◆ What you are asked to do
Reproduce each of the following lines verbatim, covering every item.

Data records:
┏━━
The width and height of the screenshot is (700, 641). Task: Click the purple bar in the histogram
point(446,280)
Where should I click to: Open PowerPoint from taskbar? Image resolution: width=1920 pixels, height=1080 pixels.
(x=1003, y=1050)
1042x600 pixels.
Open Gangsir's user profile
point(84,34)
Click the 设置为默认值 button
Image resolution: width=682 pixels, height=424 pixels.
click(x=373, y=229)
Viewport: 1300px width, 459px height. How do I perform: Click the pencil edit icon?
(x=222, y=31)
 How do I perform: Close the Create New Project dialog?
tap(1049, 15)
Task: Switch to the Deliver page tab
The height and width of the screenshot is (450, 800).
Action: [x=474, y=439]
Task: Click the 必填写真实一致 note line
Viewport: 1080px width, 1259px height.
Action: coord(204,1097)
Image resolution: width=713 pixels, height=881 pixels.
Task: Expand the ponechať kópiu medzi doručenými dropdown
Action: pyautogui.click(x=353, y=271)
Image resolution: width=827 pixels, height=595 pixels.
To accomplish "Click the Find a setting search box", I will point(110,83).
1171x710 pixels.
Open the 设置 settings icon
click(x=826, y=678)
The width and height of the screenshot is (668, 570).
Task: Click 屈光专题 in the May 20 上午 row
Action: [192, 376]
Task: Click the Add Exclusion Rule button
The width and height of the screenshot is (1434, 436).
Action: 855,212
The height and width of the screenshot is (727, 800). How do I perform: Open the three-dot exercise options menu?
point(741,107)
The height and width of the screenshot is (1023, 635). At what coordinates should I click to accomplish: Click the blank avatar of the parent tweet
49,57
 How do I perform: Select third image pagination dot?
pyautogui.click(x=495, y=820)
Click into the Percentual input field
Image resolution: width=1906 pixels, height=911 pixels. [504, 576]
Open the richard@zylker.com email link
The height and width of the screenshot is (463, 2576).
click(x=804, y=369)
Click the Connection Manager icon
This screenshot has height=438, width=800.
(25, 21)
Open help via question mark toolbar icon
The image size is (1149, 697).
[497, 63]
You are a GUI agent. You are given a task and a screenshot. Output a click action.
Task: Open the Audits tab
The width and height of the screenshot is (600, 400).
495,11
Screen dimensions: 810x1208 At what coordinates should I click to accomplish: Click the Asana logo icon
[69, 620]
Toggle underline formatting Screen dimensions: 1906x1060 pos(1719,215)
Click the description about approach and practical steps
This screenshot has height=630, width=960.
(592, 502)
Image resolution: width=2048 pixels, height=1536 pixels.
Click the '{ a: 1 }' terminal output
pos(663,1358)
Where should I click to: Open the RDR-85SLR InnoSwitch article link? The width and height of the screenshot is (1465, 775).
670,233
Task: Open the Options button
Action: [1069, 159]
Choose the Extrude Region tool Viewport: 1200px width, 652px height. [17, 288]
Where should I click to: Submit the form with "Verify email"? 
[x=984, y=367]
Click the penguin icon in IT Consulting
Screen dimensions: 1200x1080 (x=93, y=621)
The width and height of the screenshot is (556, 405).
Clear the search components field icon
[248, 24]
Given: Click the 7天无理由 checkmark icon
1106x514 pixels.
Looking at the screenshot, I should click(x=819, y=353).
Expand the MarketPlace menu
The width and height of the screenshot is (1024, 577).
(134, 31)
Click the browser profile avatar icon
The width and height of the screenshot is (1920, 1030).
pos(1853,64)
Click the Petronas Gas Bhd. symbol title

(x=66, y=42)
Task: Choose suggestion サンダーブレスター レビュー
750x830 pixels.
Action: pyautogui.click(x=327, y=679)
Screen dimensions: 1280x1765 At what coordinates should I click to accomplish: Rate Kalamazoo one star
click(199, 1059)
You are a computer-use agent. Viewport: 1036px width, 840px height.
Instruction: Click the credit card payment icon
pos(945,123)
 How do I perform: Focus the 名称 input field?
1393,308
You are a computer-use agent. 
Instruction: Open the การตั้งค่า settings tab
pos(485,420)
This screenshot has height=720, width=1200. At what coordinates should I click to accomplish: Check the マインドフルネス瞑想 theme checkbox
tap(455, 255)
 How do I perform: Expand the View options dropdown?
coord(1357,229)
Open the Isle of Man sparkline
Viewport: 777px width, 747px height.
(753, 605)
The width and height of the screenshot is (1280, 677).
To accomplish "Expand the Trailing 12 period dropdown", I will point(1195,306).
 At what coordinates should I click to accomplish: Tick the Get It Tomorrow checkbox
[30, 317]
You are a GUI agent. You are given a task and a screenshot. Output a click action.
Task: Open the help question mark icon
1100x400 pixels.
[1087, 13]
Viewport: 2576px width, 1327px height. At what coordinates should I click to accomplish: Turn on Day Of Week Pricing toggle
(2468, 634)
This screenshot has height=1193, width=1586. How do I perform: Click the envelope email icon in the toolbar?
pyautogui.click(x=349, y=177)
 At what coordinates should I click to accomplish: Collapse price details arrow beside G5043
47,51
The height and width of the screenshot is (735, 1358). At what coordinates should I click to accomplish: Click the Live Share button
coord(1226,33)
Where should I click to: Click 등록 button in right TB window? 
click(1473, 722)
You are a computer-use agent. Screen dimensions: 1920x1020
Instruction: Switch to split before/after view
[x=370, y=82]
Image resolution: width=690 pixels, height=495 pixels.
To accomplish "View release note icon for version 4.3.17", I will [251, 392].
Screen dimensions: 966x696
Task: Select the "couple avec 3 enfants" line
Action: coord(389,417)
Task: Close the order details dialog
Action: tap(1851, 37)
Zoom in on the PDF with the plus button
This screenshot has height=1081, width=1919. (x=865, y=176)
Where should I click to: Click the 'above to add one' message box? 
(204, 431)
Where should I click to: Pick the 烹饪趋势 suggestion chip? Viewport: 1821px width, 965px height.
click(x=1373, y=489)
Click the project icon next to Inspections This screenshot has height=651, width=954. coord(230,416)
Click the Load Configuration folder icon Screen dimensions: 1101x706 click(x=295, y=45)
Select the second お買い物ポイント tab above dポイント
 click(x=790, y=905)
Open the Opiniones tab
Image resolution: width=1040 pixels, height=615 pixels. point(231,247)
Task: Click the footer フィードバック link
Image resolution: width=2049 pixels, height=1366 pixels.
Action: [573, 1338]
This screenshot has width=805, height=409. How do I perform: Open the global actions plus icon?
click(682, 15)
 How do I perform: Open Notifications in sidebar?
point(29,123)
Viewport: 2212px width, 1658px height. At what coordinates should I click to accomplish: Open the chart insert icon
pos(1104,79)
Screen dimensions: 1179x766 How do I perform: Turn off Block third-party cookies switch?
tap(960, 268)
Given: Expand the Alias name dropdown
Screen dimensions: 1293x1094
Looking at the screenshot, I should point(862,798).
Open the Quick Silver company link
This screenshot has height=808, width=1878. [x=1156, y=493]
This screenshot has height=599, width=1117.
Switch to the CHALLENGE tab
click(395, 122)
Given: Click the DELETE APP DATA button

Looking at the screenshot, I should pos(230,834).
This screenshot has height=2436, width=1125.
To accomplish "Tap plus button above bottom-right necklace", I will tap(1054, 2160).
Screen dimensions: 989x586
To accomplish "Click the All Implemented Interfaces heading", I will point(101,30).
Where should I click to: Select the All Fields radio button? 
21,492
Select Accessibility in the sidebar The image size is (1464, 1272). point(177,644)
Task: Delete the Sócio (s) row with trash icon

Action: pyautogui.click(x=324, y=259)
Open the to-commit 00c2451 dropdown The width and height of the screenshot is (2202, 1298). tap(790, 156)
┗━━
◆ Output for this task
The width and height of the screenshot is (700, 641). Task: Click the purple bar in the histogram
point(446,280)
Where should I click to: Open PowerPoint from taskbar? Image resolution: width=1920 pixels, height=1080 pixels.
(x=1003, y=1050)
1042x600 pixels.
Open Gangsir's user profile
point(84,34)
Click the 设置为默认值 button
Image resolution: width=682 pixels, height=424 pixels.
click(x=373, y=229)
Viewport: 1300px width, 459px height. How do I perform: Click the pencil edit icon?
(x=222, y=31)
 How do I perform: Close the Create New Project dialog?
tap(1049, 15)
Task: Switch to the Deliver page tab
The height and width of the screenshot is (450, 800).
Action: [x=474, y=439]
Task: Click the 必填写真实一致 note line
Viewport: 1080px width, 1259px height.
Action: coord(204,1097)
Image resolution: width=713 pixels, height=881 pixels.
Task: Expand the ponechať kópiu medzi doručenými dropdown
Action: pyautogui.click(x=353, y=271)
Image resolution: width=827 pixels, height=595 pixels.
To accomplish "Click the Find a setting search box", I will point(110,83).
1171x710 pixels.
Open the 设置 settings icon
click(x=826, y=678)
The width and height of the screenshot is (668, 570).
Task: Click 屈光专题 in the May 20 上午 row
Action: [192, 376]
Task: Click the Add Exclusion Rule button
The width and height of the screenshot is (1434, 436).
Action: 855,212
The height and width of the screenshot is (727, 800). How do I perform: Open the three-dot exercise options menu?
point(741,107)
The height and width of the screenshot is (1023, 635). At what coordinates should I click to accomplish: Click the blank avatar of the parent tweet
49,57
 How do I perform: Select third image pagination dot?
pyautogui.click(x=495, y=820)
Click into the Percentual input field
Image resolution: width=1906 pixels, height=911 pixels. [504, 576]
Open the richard@zylker.com email link
The height and width of the screenshot is (463, 2576).
click(x=804, y=369)
Click the Connection Manager icon
This screenshot has height=438, width=800.
(25, 21)
Open help via question mark toolbar icon
The image size is (1149, 697).
[497, 63]
You are a GUI agent. You are given a task and a screenshot. Output a click action.
Task: Open the Audits tab
The width and height of the screenshot is (600, 400).
495,11
Screen dimensions: 810x1208 At what coordinates should I click to accomplish: Click the Asana logo icon
[69, 620]
Toggle underline formatting Screen dimensions: 1906x1060 pos(1719,215)
Click the description about approach and practical steps
This screenshot has height=630, width=960.
(592, 502)
Image resolution: width=2048 pixels, height=1536 pixels.
Click the '{ a: 1 }' terminal output
pos(663,1358)
Where should I click to: Open the RDR-85SLR InnoSwitch article link? The width and height of the screenshot is (1465, 775).
670,233
Task: Open the Options button
Action: [1069, 159]
Choose the Extrude Region tool Viewport: 1200px width, 652px height. [17, 288]
Where should I click to: Submit the form with "Verify email"? 
[x=984, y=367]
Click the penguin icon in IT Consulting
Screen dimensions: 1200x1080 (x=93, y=621)
The width and height of the screenshot is (556, 405).
Clear the search components field icon
[248, 24]
Given: Click the 7天无理由 checkmark icon
1106x514 pixels.
Looking at the screenshot, I should click(x=819, y=353).
Expand the MarketPlace menu
The width and height of the screenshot is (1024, 577).
(134, 31)
Click the browser profile avatar icon
The width and height of the screenshot is (1920, 1030).
pos(1853,64)
Click the Petronas Gas Bhd. symbol title

(x=66, y=42)
Task: Choose suggestion サンダーブレスター レビュー
750x830 pixels.
Action: pyautogui.click(x=327, y=679)
Screen dimensions: 1280x1765 At what coordinates should I click to accomplish: Rate Kalamazoo one star
click(199, 1059)
You are a computer-use agent. Viewport: 1036px width, 840px height.
Instruction: Click the credit card payment icon
pos(945,123)
 How do I perform: Focus the 名称 input field?
1393,308
You are a computer-use agent. 
Instruction: Open the การตั้งค่า settings tab
pos(485,420)
This screenshot has height=720, width=1200. At what coordinates should I click to accomplish: Check the マインドフルネス瞑想 theme checkbox
tap(455, 255)
 How do I perform: Expand the View options dropdown?
coord(1357,229)
Open the Isle of Man sparkline
Viewport: 777px width, 747px height.
(753, 605)
The width and height of the screenshot is (1280, 677).
To accomplish "Expand the Trailing 12 period dropdown", I will point(1195,306).
 At what coordinates should I click to accomplish: Tick the Get It Tomorrow checkbox
[30, 317]
You are a GUI agent. You are given a task and a screenshot. Output a click action.
Task: Open the help question mark icon
1100x400 pixels.
[1087, 13]
Viewport: 2576px width, 1327px height. At what coordinates should I click to accomplish: Turn on Day Of Week Pricing toggle
(2468, 634)
This screenshot has height=1193, width=1586. How do I perform: Click the envelope email icon in the toolbar?
pyautogui.click(x=349, y=177)
 At what coordinates should I click to accomplish: Collapse price details arrow beside G5043
47,51
The height and width of the screenshot is (735, 1358). At what coordinates should I click to accomplish: Click the Live Share button
coord(1226,33)
Where should I click to: Click 등록 button in right TB window? 
click(1473, 722)
You are a computer-use agent. Screen dimensions: 1920x1020
Instruction: Switch to split before/after view
[x=370, y=82]
Image resolution: width=690 pixels, height=495 pixels.
To accomplish "View release note icon for version 4.3.17", I will [251, 392].
Screen dimensions: 966x696
Task: Select the "couple avec 3 enfants" line
Action: coord(389,417)
Task: Close the order details dialog
Action: tap(1851, 37)
Zoom in on the PDF with the plus button
This screenshot has height=1081, width=1919. (x=865, y=176)
Where should I click to: Click the 'above to add one' message box? 
(204, 431)
Where should I click to: Pick the 烹饪趋势 suggestion chip? Viewport: 1821px width, 965px height.
click(x=1373, y=489)
Click the project icon next to Inspections This screenshot has height=651, width=954. coord(230,416)
Click the Load Configuration folder icon Screen dimensions: 1101x706 click(x=295, y=45)
Select the second お買い物ポイント tab above dポイント
 click(x=790, y=905)
Open the Opiniones tab
Image resolution: width=1040 pixels, height=615 pixels. point(231,247)
Task: Click the footer フィードバック link
Image resolution: width=2049 pixels, height=1366 pixels.
Action: [573, 1338]
This screenshot has width=805, height=409. How do I perform: Open the global actions plus icon?
click(682, 15)
 How do I perform: Open Notifications in sidebar?
point(29,123)
Viewport: 2212px width, 1658px height. At what coordinates should I click to accomplish: Open the chart insert icon
pos(1104,79)
Screen dimensions: 1179x766 How do I perform: Turn off Block third-party cookies switch?
tap(960, 268)
Given: Expand the Alias name dropdown
Screen dimensions: 1293x1094
Looking at the screenshot, I should point(862,798).
Open the Quick Silver company link
This screenshot has height=808, width=1878. [x=1156, y=493]
This screenshot has height=599, width=1117.
Switch to the CHALLENGE tab
click(395, 122)
Given: Click the DELETE APP DATA button

Looking at the screenshot, I should pos(230,834).
This screenshot has height=2436, width=1125.
To accomplish "Tap plus button above bottom-right necklace", I will tap(1054, 2160).
Screen dimensions: 989x586
To accomplish "Click the All Implemented Interfaces heading", I will point(101,30).
Where should I click to: Select the All Fields radio button? 
21,492
Select Accessibility in the sidebar The image size is (1464, 1272). point(177,644)
Task: Delete the Sócio (s) row with trash icon

Action: pyautogui.click(x=324, y=259)
Open the to-commit 00c2451 dropdown The width and height of the screenshot is (2202, 1298). tap(790, 156)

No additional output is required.